China's economic growth is expected to hover at 7.6% in 2013, according to a cabinet report, a notch above the government's target of 7.5% and slightly below last year's 7.7% growth rate.

The cabinet report also said that Beijing would further improve interest-rate flexibility and coordination on using various policies such as environmental, fiscal, land-use, monetary, and industrial policy, the official Xinhua news agency reported.

The government proposes to carefully tackle the issue of rising local government debt while ensuring that the nation's liquidity needs were met, the report added.

Xu Shaoshi, head of China's top economic planning body, told lawmakers that ambiguity remained in the global economic recovery, and that the international market had failed to produce strong demand.

Within China, higher labour and environmental costs for enterprises also posed challenges, said Xu, who heads the National Development and Reform Commission.

"We cannot deny a downward pressure on economic growth," Xinhua quoted Xu as saying.

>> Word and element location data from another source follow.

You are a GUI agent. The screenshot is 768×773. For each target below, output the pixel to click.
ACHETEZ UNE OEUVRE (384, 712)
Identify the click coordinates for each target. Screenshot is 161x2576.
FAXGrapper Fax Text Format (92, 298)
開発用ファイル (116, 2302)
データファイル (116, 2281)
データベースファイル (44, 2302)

The latest growth forecast was in line with market consensus that the world's second-largest economy would expand 7.6% to 7.7% in 2013.

However, the economic growth rate continued to hover near its weakest pace since the 1997-98 Asian financial crisis.

Earlier in the week, officials at top government think tanks told Reuters that China could peg its 2014 growth target at 7.5%.

Local Debt Rising

China's leaders want to guide the world's most populous nation away from debt-driven investments, in infrastructure and property, and towards a more sustainable path.

As such, Beijing is looking to tighten its fiscal disciplinary measures in order to tackle rising debt levels at local government agencies.

China's local government debt totaled about 10.7tn yuan ($1.76tn, £1.07tn, €1.29tn) at the end of 2010, according to available National Audit Office (NAO) data.

China's local governments borrowed heavily to fund construction and other investments as part of a stimulus package, rolled out in 2008, to shield the local economy from the global financial crisis.